Don’t like the look of Amazon’s trade-in program? Try the Marketplace instead, a direct-to-buyer service that operates more like eBay. You choose your listing price, your game shows up in the “More buying choices” of the Amazon site, and naturally Amazon takes a hefty cut for the privilege. You get paid in cash, though, and when you list your game you’ll see exactly how much you’ll net when all’s said and done. Shipping to the buyer is down to you.

Halo 4: $30
Assassin’s Creed III: $31
Call of Duty: Black Ops II: $40
Average: $33.67


There’s not much to be said about eBay that hasn’t been said countless times in the site’s 17-year history. The world’s biggest garage sale is still a great place to get rid of unwanted video games, but it comes with some caveats: demanding buyers can be a hassle, an auction takes some effort to post, and long-established sellers have a definite advantage. eBay’s fee structure is confusing (and Paypal takes a chunk, too,) but once all’s said and done you can expect to pay about 13% (about $5 on a typical $35-40 sale), making it among the best deals out there.

Halo 4: $30-35
Assassin’s Creed 3: $30
Call of Duty: Black Ops II: $39
Average: $33.50


Little-known trading site Glyde specializes in video games and electronics like iPhones and tablets. You pick your selling price, although the site will suggest a starting point based on what similar items have sold for in the past. When a buyer takes the bait, Glyde sends you a pre-paid shipping kit, and you pack up your game and mail it straight to the buyer. Their commission works out to about $6 on a $35 game, so it’s competitive if you can deal with the indefinite wait for a buyer -- and there’s no need to fuss with shipping supplies or printing labels.

Halo 4: $30
Assassin’s Creed III: $21-25
Call of Duty: Black Ops II: $32-35
Average: $28.60


Oddball site Goozex is more of a swap-shop than a trade-in store. You tell the site the games you’d like to get rid of, and they’ll match you up with other users who are looking to acquire them. Once you’re matched you send the game directly to the recipient and earn a virtual currency you can spend on buying games from other users.

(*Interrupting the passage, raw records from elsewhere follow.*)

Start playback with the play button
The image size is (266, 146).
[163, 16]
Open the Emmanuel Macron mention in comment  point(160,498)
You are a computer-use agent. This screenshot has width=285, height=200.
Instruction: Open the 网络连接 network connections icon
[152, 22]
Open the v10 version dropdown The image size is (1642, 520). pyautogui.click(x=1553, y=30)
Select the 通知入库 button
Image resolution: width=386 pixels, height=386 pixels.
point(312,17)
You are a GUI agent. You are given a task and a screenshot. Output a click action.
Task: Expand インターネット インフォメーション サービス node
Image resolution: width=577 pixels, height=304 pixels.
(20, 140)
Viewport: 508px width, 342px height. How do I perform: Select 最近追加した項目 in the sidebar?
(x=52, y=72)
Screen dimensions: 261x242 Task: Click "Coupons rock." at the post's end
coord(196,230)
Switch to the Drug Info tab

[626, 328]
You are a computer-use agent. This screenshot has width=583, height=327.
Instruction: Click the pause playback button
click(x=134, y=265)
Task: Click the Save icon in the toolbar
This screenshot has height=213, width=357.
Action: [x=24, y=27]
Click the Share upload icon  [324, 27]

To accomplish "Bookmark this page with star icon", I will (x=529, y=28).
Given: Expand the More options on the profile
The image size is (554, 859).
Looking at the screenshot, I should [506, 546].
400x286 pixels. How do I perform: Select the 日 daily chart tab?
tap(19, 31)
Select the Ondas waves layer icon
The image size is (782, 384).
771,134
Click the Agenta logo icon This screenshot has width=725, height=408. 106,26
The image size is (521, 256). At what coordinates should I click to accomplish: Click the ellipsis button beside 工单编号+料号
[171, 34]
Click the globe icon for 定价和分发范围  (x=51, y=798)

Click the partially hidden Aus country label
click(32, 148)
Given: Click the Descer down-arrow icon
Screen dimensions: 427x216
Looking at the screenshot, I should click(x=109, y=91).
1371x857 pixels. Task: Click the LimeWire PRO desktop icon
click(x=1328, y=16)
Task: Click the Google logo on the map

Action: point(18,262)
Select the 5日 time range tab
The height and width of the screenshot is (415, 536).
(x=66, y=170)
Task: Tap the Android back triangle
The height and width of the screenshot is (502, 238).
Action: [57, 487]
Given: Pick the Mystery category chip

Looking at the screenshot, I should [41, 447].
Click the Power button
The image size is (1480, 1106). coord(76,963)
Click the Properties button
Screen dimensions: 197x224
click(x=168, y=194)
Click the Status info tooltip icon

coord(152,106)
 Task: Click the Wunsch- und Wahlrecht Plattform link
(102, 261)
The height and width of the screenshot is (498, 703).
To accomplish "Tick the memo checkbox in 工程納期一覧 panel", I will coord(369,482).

We love the concept, and it’s worked well in the past, but activity on the site has dropped off, and it’s currently going through a major management upheaval. Until its future is clearer, Goozex is a tough recommendation for new traders, but if you don’t mind the risk and want the absolute best value for your games it may be worth a try.  Expect to be able to swap a recent AAA release for another game of similar caliber, and to pay around $4-5 in shipping and fees in the process.